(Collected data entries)
BEGIN

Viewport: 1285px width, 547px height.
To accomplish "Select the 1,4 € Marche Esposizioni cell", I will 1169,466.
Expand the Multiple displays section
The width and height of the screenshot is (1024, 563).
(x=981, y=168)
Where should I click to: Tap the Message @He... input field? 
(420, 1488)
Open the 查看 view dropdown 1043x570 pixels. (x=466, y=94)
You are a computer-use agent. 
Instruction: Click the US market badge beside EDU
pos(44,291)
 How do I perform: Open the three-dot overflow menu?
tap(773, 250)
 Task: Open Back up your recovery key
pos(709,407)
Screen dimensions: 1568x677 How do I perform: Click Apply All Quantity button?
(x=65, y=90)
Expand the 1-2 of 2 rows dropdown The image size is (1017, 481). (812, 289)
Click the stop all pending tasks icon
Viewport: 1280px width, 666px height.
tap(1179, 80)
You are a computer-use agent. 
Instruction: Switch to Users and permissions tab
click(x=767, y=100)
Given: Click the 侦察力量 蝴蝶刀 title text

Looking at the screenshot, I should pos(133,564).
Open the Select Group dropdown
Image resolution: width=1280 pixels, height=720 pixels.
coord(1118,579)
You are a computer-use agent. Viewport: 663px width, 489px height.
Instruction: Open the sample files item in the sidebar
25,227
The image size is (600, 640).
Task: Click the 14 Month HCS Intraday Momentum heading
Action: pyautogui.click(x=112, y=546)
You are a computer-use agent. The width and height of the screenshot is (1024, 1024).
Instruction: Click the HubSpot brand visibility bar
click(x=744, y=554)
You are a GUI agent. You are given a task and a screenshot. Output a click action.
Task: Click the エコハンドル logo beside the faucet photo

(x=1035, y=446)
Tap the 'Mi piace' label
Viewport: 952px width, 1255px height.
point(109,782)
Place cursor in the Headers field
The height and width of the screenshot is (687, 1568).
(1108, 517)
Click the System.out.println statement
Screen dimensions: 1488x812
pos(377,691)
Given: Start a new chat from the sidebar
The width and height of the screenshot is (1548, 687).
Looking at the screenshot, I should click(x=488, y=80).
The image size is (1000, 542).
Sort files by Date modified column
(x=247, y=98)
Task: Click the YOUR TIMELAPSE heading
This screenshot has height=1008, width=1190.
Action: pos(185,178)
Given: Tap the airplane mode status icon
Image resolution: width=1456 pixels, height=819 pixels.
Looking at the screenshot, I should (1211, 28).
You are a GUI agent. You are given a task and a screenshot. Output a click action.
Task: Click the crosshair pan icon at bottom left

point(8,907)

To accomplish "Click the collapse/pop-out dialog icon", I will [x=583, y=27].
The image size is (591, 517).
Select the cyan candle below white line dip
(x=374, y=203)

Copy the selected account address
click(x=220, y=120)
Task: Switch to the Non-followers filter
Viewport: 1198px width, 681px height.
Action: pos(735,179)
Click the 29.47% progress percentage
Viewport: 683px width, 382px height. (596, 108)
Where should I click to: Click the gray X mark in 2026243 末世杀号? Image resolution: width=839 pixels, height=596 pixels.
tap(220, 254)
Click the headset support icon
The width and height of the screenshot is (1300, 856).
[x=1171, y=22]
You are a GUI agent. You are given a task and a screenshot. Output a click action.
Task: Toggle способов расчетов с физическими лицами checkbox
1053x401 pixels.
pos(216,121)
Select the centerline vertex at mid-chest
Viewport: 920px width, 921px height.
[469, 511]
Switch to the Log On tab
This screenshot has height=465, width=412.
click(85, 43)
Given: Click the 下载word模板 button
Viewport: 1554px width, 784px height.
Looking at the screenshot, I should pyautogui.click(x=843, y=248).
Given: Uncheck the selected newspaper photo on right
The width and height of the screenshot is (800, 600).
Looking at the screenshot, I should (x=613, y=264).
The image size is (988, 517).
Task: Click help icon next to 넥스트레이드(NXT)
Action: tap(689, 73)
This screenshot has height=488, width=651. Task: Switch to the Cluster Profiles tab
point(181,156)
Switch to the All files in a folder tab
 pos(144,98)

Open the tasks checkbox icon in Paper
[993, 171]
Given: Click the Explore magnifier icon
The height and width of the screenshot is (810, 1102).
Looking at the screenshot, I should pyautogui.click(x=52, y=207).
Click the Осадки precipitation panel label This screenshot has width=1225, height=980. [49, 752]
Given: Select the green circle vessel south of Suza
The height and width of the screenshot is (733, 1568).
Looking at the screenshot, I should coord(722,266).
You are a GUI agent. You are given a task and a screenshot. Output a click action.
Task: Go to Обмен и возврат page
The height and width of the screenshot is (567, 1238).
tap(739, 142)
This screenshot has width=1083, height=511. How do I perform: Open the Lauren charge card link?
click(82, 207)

END

• **TASK GOAL**: Scan the lines above for "Task: Click the エコハンドル" and for "Given: Start a new chat from the sidebar". Repeat exactly the line holding each of them and every line in between.

• **RESULT**:
Task: Click the エコハンドル logo beside the faucet photo

(x=1035, y=446)
Tap the 'Mi piace' label
Viewport: 952px width, 1255px height.
point(109,782)
Place cursor in the Headers field
The height and width of the screenshot is (687, 1568).
(1108, 517)
Click the System.out.println statement
Screen dimensions: 1488x812
pos(377,691)
Given: Start a new chat from the sidebar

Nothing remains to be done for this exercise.